July 16, 2019 @ 1:10 pm - 2:00 pm

An Olfactory Memory Circuit

Episodic memory is defined simply as memory for what happened, when, and where. The hippocampus mediates episodic memory and represents contextual information using the parameters of space and time, including where an event unfolded and the sequential order of related events. Episodic recollections are characterized by rich multisensory details, yet the mechanisms underlying the reinstatement of these non-spatiotemporal aspects of experience are unknown. In this thesis, we identified direct, topographically organized hippocampal projections to a poorly understood ring-like structure known as the anterior olfactory nucleus (AON). We demonstrated that manipulation of the hippocampal-AON pathway can influence odour perception and odour-guided behaviours.
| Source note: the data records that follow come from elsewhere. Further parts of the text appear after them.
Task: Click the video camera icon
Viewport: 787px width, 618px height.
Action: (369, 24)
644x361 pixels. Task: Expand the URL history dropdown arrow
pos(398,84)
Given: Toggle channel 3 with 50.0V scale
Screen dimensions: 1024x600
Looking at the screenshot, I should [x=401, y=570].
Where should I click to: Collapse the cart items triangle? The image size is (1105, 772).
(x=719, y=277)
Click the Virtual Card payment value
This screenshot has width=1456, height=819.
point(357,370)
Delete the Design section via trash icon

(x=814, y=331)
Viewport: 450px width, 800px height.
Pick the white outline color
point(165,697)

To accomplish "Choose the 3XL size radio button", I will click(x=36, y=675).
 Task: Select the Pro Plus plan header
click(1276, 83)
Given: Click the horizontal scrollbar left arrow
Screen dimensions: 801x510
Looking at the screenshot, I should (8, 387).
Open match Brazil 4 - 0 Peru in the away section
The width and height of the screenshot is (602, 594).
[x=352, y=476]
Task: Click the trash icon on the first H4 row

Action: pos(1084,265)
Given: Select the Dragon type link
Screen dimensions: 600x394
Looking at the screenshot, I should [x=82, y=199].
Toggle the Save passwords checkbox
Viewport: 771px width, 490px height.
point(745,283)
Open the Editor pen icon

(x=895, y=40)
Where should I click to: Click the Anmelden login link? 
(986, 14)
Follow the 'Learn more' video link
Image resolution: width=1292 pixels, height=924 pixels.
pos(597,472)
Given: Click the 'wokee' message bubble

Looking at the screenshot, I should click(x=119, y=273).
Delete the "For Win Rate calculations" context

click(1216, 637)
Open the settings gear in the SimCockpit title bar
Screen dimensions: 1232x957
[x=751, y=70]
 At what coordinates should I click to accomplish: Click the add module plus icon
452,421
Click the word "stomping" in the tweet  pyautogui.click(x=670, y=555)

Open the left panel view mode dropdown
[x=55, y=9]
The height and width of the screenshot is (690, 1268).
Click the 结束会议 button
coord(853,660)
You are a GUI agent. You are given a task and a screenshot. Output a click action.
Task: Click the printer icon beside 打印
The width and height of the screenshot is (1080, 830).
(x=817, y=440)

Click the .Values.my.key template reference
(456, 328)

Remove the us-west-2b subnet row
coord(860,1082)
Selective inhibition of hippocampal-AON projections impaired mice in their ability to recognize odours associated with the spatial and/or temporal aspects of their environment. We also revealed that AON activity is generated by coincident olfactory and contextual inputs arriving from the olfactory bulb and hippocampus, respectively. Thus, we hypothesized that the AON acts as the physical repository for populations of neurons representing previously encountered odours within the context in which they occurred. The precise pattern of activity produced by the AON therefore composes the olfactory memory trace, or “odour engram”. To this end, we used a tamoxifen-inducible Cre recombinase system to control the timing of gene expression in the AON. In combination with chemo- and optogenetic tools, we manipulated tagged AON neuronal populations in a carefully designed set of behavioural paradigms. We found that AON activity is necessary and sufficient for driving the behavioural expression of specific odour memories, thereby establishing the AON as the long-term storage site for contextually-based odour engrams. This thesis represents the first demonstration of the neural substrate of odour memory in vertebrates, satisfying all criteria used for defining an engram. The ease and suitability of using olfaction will undoubtedly position the hippocampal-AON pathway as an ideal circuit model for investigating fundamental mnemonic and cognitive principles. Indeed, this model can become particularly important in translational research that may yet lead to the development of therapeutic targets for disorders of memory, such as Alzheimer’s disease.